Another Draft Cyber Security Executive Order Emerges—Will the President Sign It?

The saga of the cyber security executive order continues; a new draft surfaced just last week. The first draft leaked in January, shortly before the President was expected to sign a cyber-security order. He abruptly postponed. Another draft leaked in February, but the President didn’t sign that one either. Perhaps this latest draft is the final one. “Rumors had it,” Paul Rosenzweig writes, “that the Cybersecurity EO was contingent on resolving how to deal with IT technology development and innovation.”

This latest draft EO addresses three cyber security topics: federal networks, critical infrastructure, and national cybersecurity.

For federal networks, the order’s themes are improvement and integration. “[F]or too long,” the order laments, “[t]he executive branch has . . . accepted antiquated and difficult-to-defend IT.” Thus, the order requests “risk management reports” from federal agencies that show the thinking behind their “mitigation and acceptance choices” and describe their plans to implement the Framework for Improving Critical Infrastructure Cyber Security, which the order requires agencies to use to manage risks. The risk reports will go to DHS and OMB for evaluation. DHS and OMB will in turn report to the President. Agencies must also “show preference in their procurement for shared IT services,” including “email, cloud, and cybersecurity services.” The order commissions a report on the “technical feasibility and cost effectiveness . . . of transitioning all agencies . . . to one or more consolidated network architectures” and to these “shared IT services.”

The critical infrastructure section covers the widest variety of topics. Generally, it requires certain federal agencies to identify “authorities and capabilities” that they can “employ to support the cybersecurity efforts of critical infrastructure entities” identified under President Obama’s Executive Order 13636. But it also addresses specific issues, such as botnets and “Other Automated Distributed Threats.”[1] And it calls for an assessment of the nation’s “Electricity Disrupting Incident Response Capabilities”—that is, what would a cyber-attack against the country’s electrical grids look like, and can we respond effectively to such an incident? Finally, there is a section on the Department of Defense’s Warfighting Capabilities and Industrial Base. Its focus is on assessing cyber security risks to military supply chains, systems, and networks.

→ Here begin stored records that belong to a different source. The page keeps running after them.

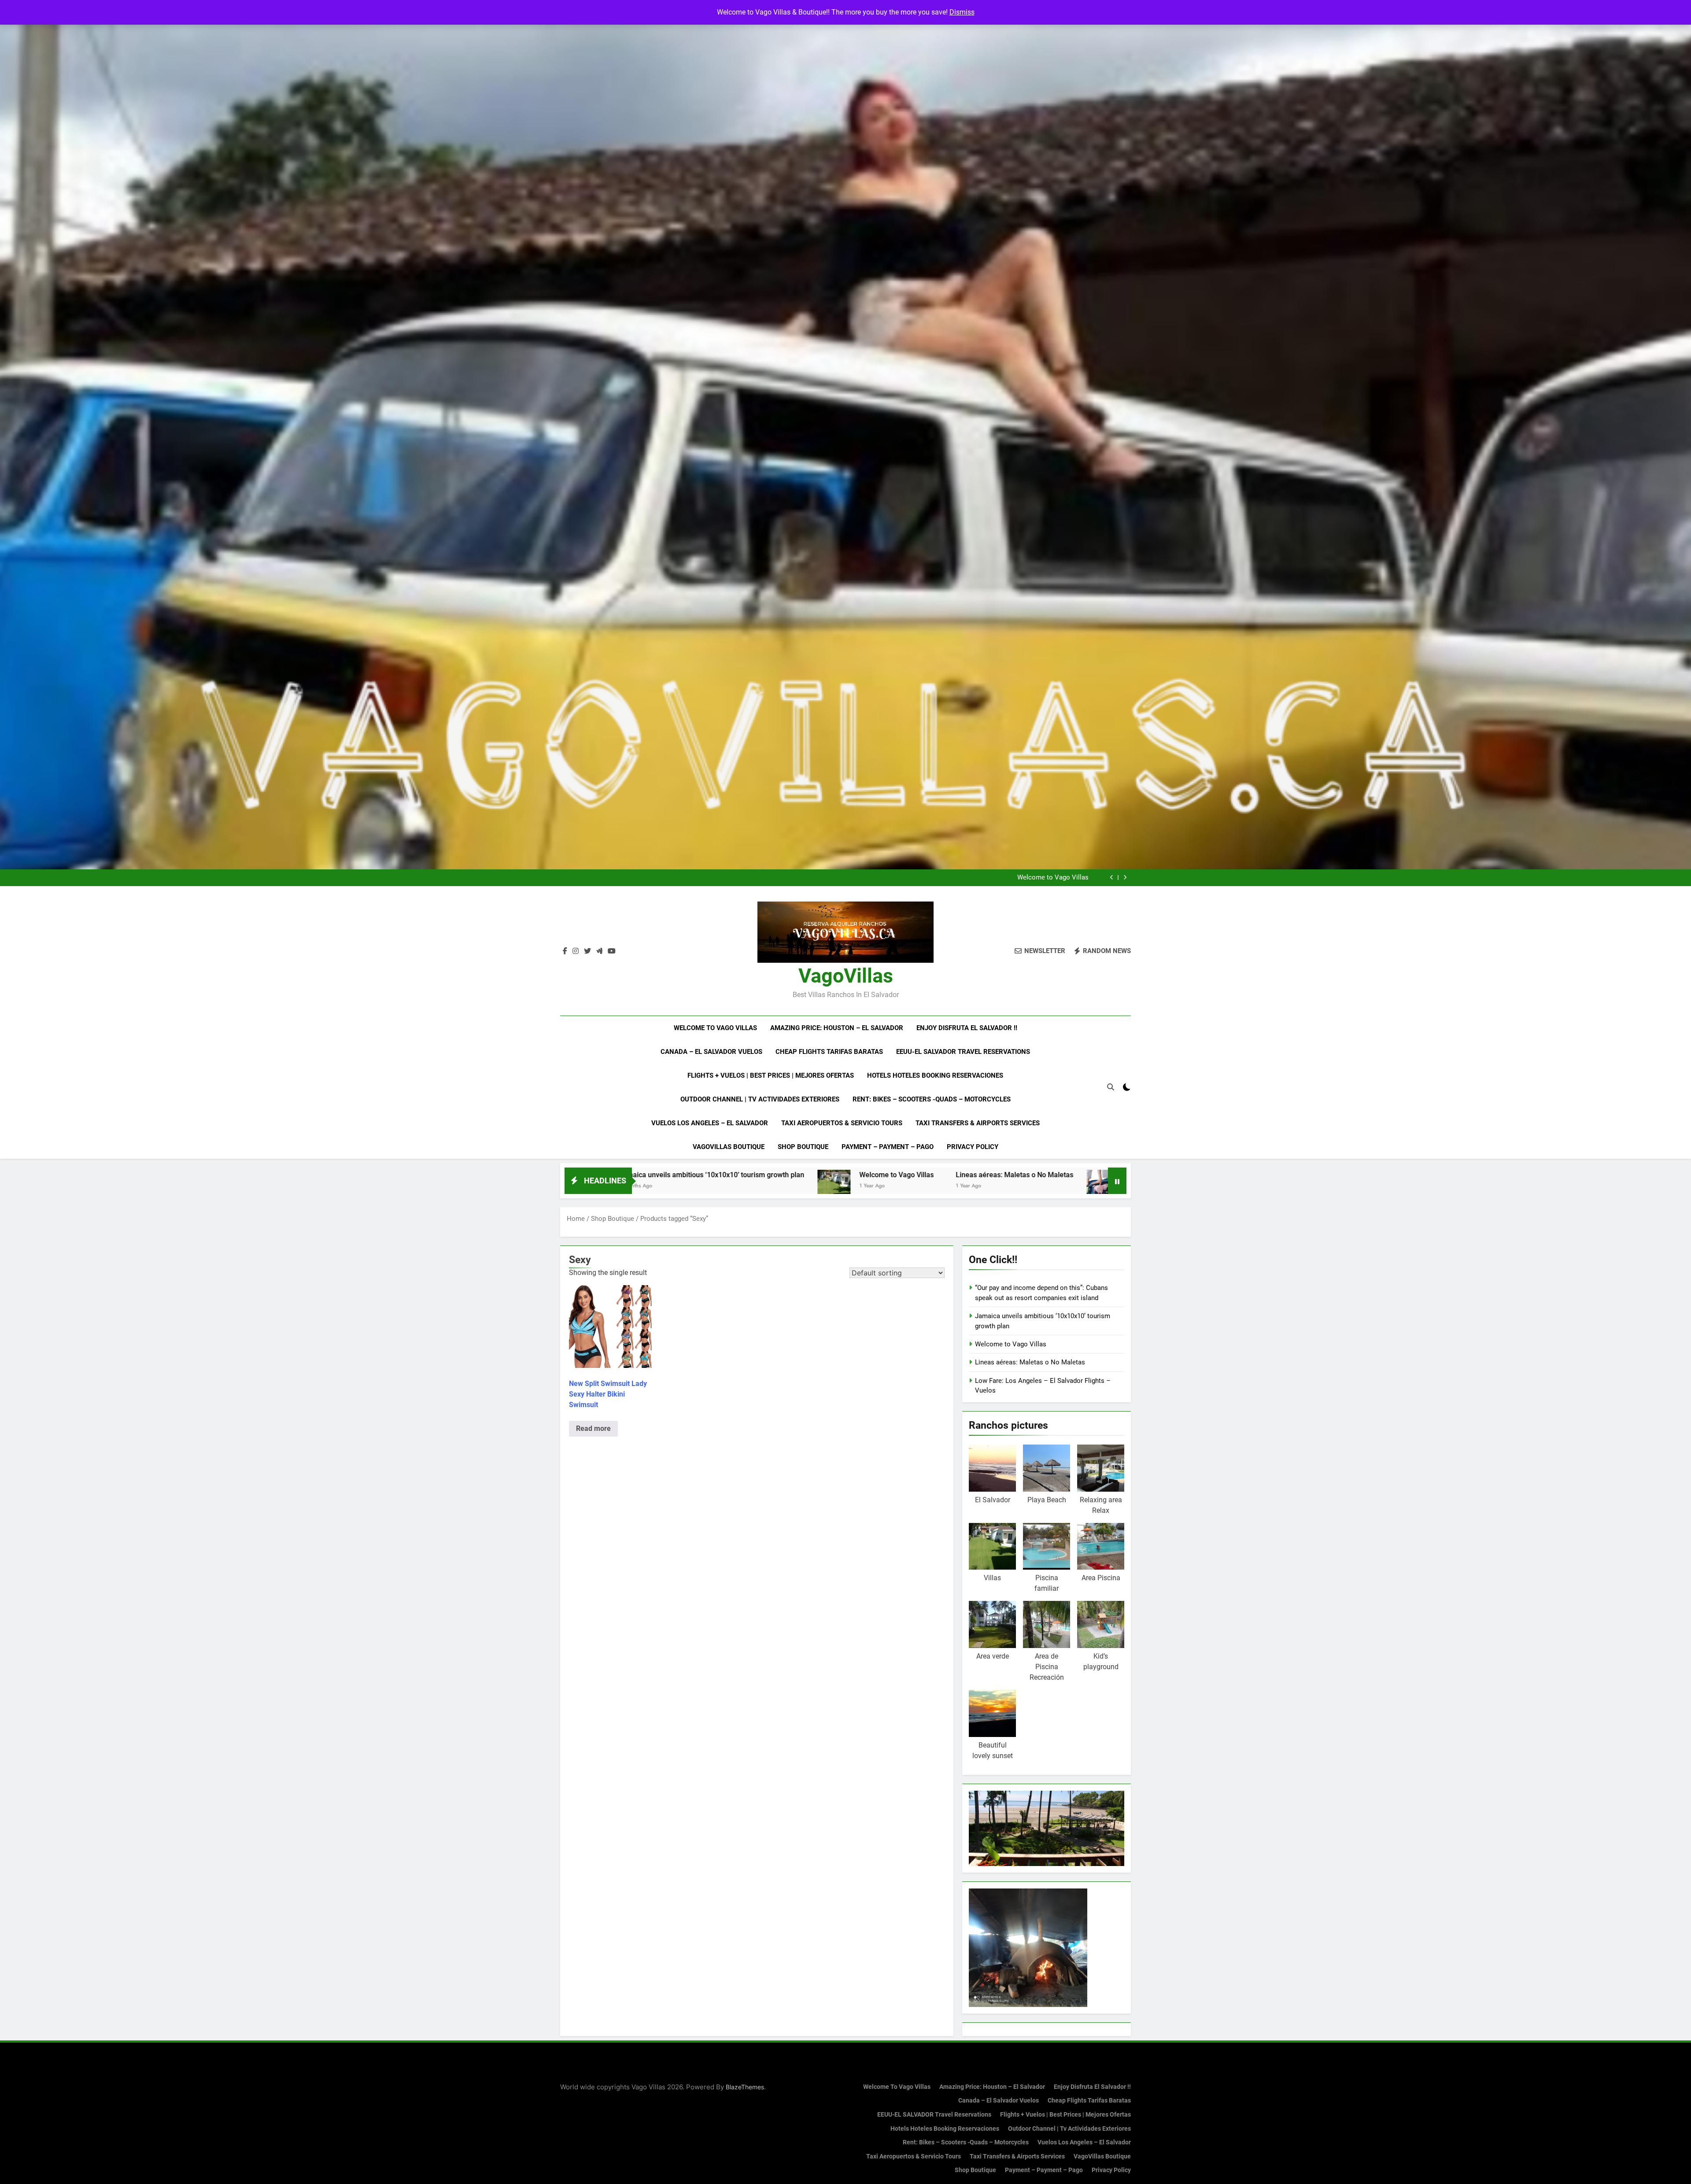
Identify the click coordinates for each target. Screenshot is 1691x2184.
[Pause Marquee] (1117, 1181)
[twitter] (587, 951)
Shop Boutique (803, 1147)
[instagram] (575, 951)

Finally, the order addresses cyber security as it relates to national security. Deterrence and protection against cyber attacks are the two aims of this third section. To achieve them, the order seeks to promote international cooperation, including collaboration with other countries in “investigation, attribution, and cyber threat information sharing.” And it calls for an assessment of the nation’s efforts to educate and train its “cyber security workforce of the future.” National security agencies in conjunction with the Secretary of Education must determine “the scope and sufficiency of efforts to educate and train” students in cyber security issues, “from primary through higher education.”

This third draft mixes elements from the prior drafts. For example, the assessment of cyber-security-related efforts in education was a component of the first draft, but not the second. And improving cyber security in federal agencies through the use of the Framework for Improving Critical Infrastructure Cyber Security was a focus of the second draft, but not the first. There are also some innovations. For example, this latest draft appears to be the first one to meaningfully address international cooperation.

Whether this draft is in fact the final one remains to be seen. There are reports that “the Trump Administration is still building its IT and IT security team that would need to help implement the” order. The President might wait for that process to finish before signing. As always, we’ll be on the lookout for any developments.

[1] The Secretaries of Commerce and of Homeland Security must promote “action . . . to improve the resilience of the Internet and communications ecosystem” with the goal of “dramatically reducing threats perpetrated by automated and distributed attacks.”